## QUOTED PASSAGE
· · · · · · ·

Thus, for the display with 640 pixels per row, the VLPS must process each of these characters within 31.25 µsec, plus the setup-and-hold times for the VLPS function, which are specific to the actual physical device you choose to implement it. The smaller these two time values are, the more time the µP has to produce the character-object data to send to the VLPS function.

VLPS enters the real world

Now, you can implement the design specification of the VLPS into an actual CPLD. Many companies provide viable CPLDs, and each CPLD has various strengths and weaknesses. Select one that contains the macrocells and resources that the design needs. Often, this requirement means you have to perform an interactive search during the design to specify the best CPLD.

You can specify the functions you need implemented within a CPLD in one of several semantic levels. Today's advanced PLD-design software and fitters generally insulate you from the macrocells and routing when you use HDL equations or schematic-entry tools. However, because of cost constraints, you must design the VLPS function at a low level to use the smallest CPLD possible. To effectively design this function, research the macrocell and I/O details of the CPLD, exploiting strengths and avoiding weaknesses. You can still use HDL equations to specify the behavior of the CPLD, but you will choose better equations because of the low-level information that you have about the macrocells and I/O pins.

Implementing a function into a CPLD is mostly an exercise in resource distribution and management, and if you have more available resources than you have function requirements, you'll need less time to map the function into the CPLD. This approach gives the design-time constraint a higher priority. Proper selection of the CPLD is crucial for effective resource and cost control.

· · · · · · ·

## TASK REQUIREMENTS
1) List every abbreviation in the CPLD implementation passage that is made up only of capital letters, giving each one once.
2) Extend the passage on implementing the VLPS in a CPLD, picking up after its last sentence.
The material after this point is separate from the passage on implementing the VLPS in a CPLD.

· · · · · · ·

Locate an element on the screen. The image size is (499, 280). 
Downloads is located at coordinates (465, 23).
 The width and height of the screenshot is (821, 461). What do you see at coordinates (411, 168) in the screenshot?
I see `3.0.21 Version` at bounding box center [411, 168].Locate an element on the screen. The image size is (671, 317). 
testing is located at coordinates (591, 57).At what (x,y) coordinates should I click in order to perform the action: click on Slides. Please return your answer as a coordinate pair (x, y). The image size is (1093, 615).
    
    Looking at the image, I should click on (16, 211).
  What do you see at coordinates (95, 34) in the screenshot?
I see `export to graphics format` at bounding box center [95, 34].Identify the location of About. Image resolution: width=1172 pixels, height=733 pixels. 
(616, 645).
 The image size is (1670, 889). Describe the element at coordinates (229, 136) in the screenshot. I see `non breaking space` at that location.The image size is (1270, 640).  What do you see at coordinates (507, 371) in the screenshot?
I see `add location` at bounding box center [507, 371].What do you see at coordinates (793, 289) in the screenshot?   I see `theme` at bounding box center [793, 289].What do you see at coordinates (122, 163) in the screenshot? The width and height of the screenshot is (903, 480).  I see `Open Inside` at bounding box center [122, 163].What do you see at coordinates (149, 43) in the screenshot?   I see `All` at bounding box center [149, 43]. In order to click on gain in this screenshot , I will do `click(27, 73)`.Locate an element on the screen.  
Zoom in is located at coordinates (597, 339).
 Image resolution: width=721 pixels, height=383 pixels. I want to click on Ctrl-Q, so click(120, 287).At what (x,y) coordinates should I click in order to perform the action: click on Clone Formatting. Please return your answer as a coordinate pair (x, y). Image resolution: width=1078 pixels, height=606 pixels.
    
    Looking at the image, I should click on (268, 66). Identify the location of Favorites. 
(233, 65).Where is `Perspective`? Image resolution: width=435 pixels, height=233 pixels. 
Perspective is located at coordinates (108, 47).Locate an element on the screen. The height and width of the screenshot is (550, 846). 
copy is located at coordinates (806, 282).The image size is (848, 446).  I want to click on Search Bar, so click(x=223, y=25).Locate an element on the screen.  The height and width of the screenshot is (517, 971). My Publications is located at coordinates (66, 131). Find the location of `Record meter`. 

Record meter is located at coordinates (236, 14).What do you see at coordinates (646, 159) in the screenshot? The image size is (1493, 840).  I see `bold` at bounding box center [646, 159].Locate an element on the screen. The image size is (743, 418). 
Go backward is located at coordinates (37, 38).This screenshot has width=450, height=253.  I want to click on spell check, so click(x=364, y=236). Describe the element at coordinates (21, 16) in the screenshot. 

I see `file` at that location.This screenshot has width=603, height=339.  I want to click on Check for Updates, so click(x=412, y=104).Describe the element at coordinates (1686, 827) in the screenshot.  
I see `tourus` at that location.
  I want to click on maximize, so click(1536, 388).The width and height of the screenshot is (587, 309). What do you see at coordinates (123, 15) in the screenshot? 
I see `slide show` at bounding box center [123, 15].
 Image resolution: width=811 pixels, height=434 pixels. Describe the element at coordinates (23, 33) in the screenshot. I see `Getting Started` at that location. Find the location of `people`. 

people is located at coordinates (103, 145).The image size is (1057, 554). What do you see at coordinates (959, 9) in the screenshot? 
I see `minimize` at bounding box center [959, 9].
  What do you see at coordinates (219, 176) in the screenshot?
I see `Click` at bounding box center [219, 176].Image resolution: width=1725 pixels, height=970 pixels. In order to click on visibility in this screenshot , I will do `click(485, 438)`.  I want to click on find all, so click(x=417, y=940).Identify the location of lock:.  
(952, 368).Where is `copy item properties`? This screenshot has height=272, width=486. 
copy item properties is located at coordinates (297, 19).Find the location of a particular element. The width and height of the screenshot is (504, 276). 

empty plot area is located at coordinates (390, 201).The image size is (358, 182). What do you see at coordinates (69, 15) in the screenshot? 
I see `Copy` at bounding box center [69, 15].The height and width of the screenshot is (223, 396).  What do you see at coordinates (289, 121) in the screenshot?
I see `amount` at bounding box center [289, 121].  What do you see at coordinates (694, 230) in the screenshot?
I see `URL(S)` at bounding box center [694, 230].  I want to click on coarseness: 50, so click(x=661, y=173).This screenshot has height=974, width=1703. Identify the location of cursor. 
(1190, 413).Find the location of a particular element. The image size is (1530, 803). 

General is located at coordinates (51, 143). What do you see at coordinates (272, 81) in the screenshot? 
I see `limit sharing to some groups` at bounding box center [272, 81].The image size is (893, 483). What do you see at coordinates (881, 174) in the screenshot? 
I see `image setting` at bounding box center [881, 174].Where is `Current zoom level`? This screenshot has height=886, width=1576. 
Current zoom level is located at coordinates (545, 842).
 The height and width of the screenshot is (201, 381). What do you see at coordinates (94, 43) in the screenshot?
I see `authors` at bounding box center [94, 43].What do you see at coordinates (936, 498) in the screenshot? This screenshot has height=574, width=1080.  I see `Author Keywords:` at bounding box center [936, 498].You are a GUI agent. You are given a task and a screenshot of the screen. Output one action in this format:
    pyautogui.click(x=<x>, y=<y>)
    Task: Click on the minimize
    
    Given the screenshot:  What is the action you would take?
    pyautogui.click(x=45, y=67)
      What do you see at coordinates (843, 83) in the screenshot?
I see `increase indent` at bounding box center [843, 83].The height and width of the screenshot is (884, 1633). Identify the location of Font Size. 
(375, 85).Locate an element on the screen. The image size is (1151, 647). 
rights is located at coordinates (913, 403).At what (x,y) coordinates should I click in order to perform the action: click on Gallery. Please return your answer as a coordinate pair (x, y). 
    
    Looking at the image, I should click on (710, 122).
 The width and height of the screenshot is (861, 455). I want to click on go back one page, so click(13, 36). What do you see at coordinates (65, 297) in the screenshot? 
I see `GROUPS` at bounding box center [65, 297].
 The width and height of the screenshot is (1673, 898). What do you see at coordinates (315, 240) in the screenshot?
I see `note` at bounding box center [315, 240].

· · · · · · ·

## TASK-BY-TASK ANSWERS
1) VLPS, CPLD, PLD, HDL

2)
This application uses the EPM7032 CPLD from Altera's (San Jose, CA) MAX7000 family. The EPM7032 contains 32 macrocells and four additional inputs (Figure 4). Its input and output lines do not have to be connected to the accompanying macrocells. Therefore, you can use the I/O pins for inputs and the accompanying macrocell for a buried register. The EPM7032 also features product-term clocking, which allows a distinct ORed combination of AND terms for each macrocell's clock input. Although this feature may not be useful in some designs, for many designs--such as the VLPS--much of the buried register logic requires a different set of clock terms for the macrocell flip-flops. General CPLDs provide only global clocking terms, thus effectively limiting the number of clock terms that the entire design uses. Demanding designs require product-term clock sourcing for maximum logic density per macrocell.

The EPM7032's timing specifications must meet the worst-case time requirements for the VLPS function. The fastest clock that you can input into the device is the 20-MHz CLOCKIN signal. Because the three internal clock signals--CLOCKIN, CLOCKINHALF, and SYSTEMCLK--combine to define states in the system, the smallest time per state is one-half of CLOCKIN, or 25 nsec. The maximum time for a signal to propagate through the EPM7032-10 is approximately 10 nsec.

The EPM7032's setup-and-hold times, which partially determine the number of characters that the VLPS function can reasonably transfer, are less than 10 nsec. However, the µP must make three byte writes to properly set up and start the VLPS function. This action makes the setup-and-hold times of the EPM7032 negligible for this function and places the timing responsibility on your µP. Therefore, this CPLD should be fast enough for the VLPS function.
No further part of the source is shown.